Vielen Dank Herr Noll. So denke ich schon lange und stehe damit sehr allein. Ist denn den Deutschen jeglicher Verstand vollkommen abhanden gekommen ? Ist das eine Krankheit ?

Volker Kleinophorst / 29.04.2018

Trump hat nichts gegen Deutschland. Er hat was gegen Merkel. Großer Unterschied. Denn Merkel ist nicht Deutschland.

Sepp Kneip / 29.04.2018

” Man fühlt sich stark in der Meute. ” Ja, so ist es. Diese Feststellung passt ganz besonders auf die deutsche Journaille. Die lasutesten Schreihälse sind die Dümmsten dieser Spezies. Aber - gibt es überhaupt noch kluge Journalisten in Deutschland? Es ist weit und breit keiner auszumachen. Wo sind Leute wie Hajo Friedrichs, Peter Scholl-Latour, Gräfin Dönhoff, Rudolf Augstein und auch Stefan Aust? Solche Qualität und Liberalität gibt es nicht mehr. Nur noch Hofberichterstatter ohne eigene Inspiration und Aura. Natürlich kommt es da recht, wenn ein Mann wie Trump auftaucht, der als allgemeines Ärgernis ausgemacht wird und auf den man draufhauen kann, wenn einem sonst nichts einfällt. Applaus ist einem da sicher. Genau so wie jeder journalistische Angriff auf die AfD vom Mainstrem applaudiert wird. In solchem Applaus sonnt sich dann die Journaille und macht sich immer mehr zum Büttel derer, die die Meinungshoheit gepachtet zu haben glauben. Die eigene Meinung hat man längst verkauft.
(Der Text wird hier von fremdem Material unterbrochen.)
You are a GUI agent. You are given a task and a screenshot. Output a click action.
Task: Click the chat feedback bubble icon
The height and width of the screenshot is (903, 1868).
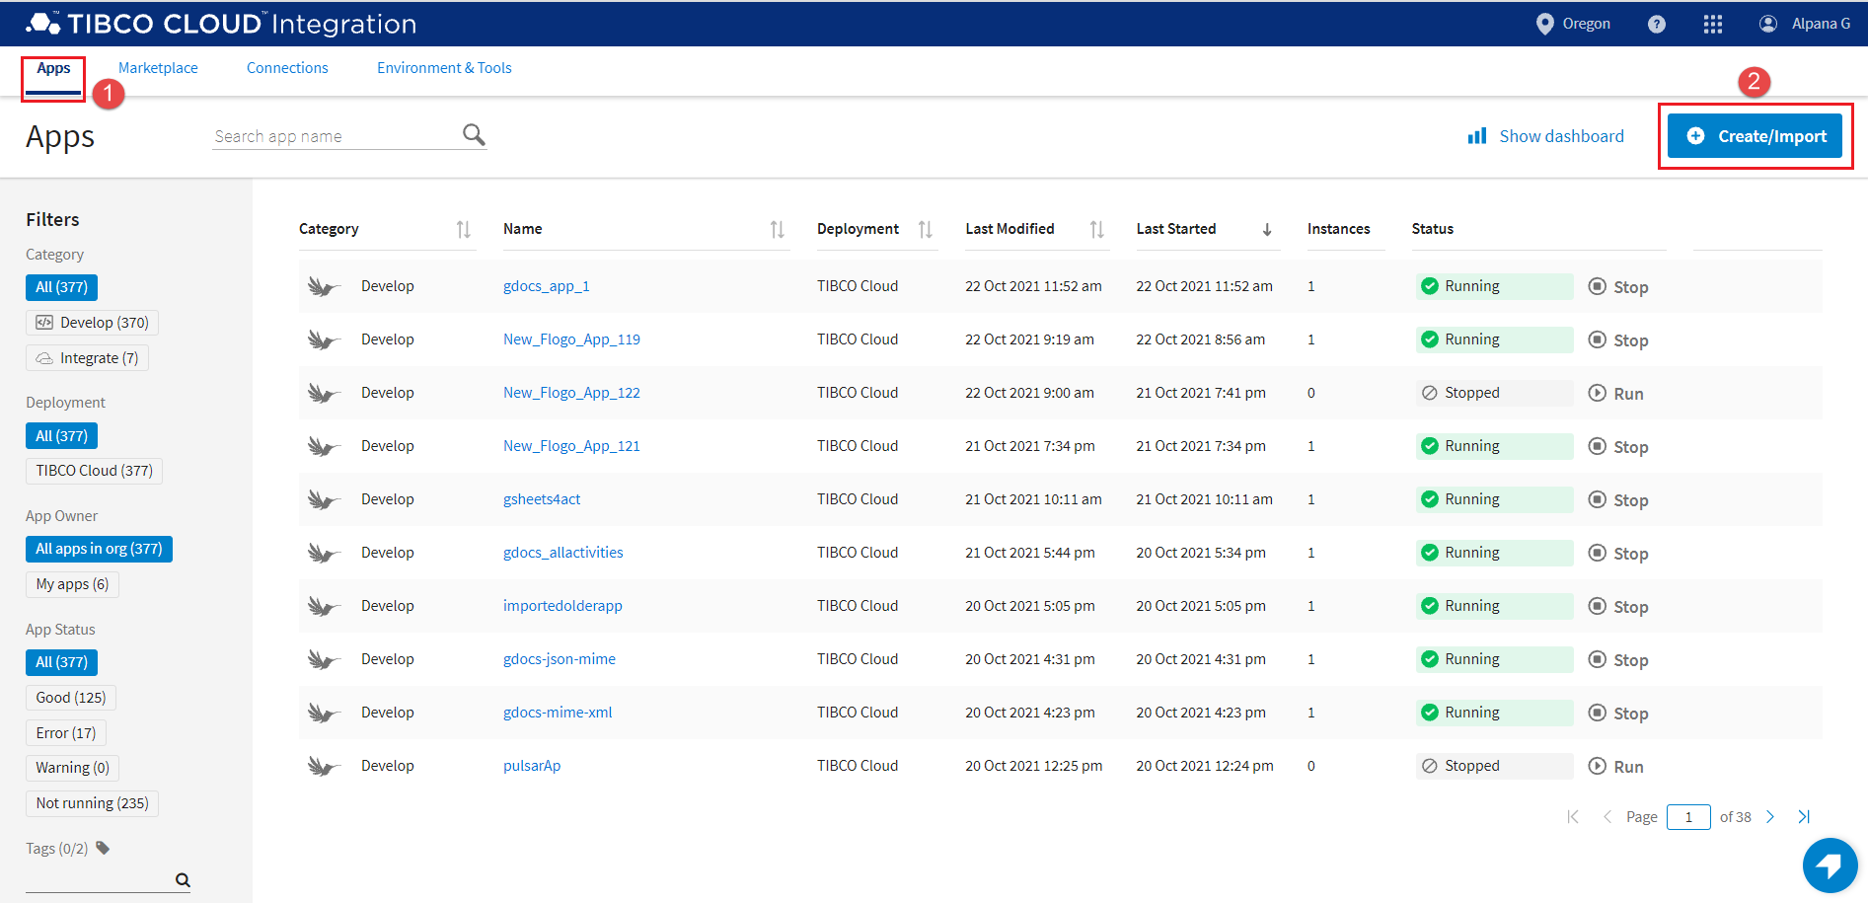coord(1830,865)
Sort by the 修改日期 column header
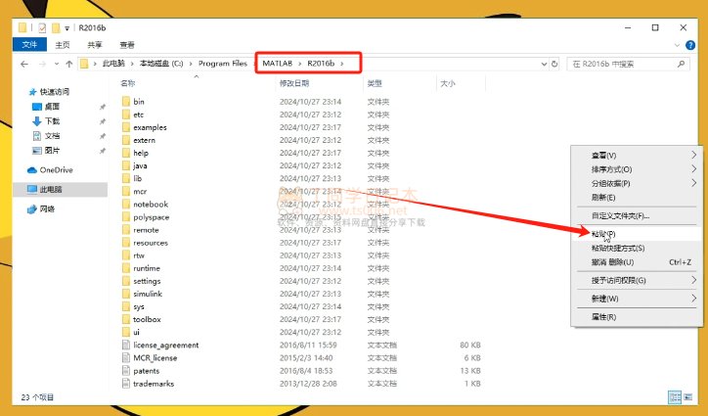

Christian Kohler / 29.04.2018

Ob Präsident Donald Trump oder seine Berater es sich antun im deutschen MSM-Wald ihre Informationen bezüglich Deutschland zu recherchieren bezweifle ich sehr. Letztes Jahr konnte sich Herr Trump anlässlich des G 20 Gipfels in Hamburg ein Bild der gewohlten Verwarlosung in Deutschland machen. Ironischer Weise wurde den Gästen in der Hamburger Oper Wagner zum Besten gegeben. Ob der “Ritt der Walküre” ( wie in Apocalypse now ) dabei war ? Die Tage vor dem G 20 Gipfel genoss der mächtigste Regierungschef der Welt das Bad in der Menge in Polen.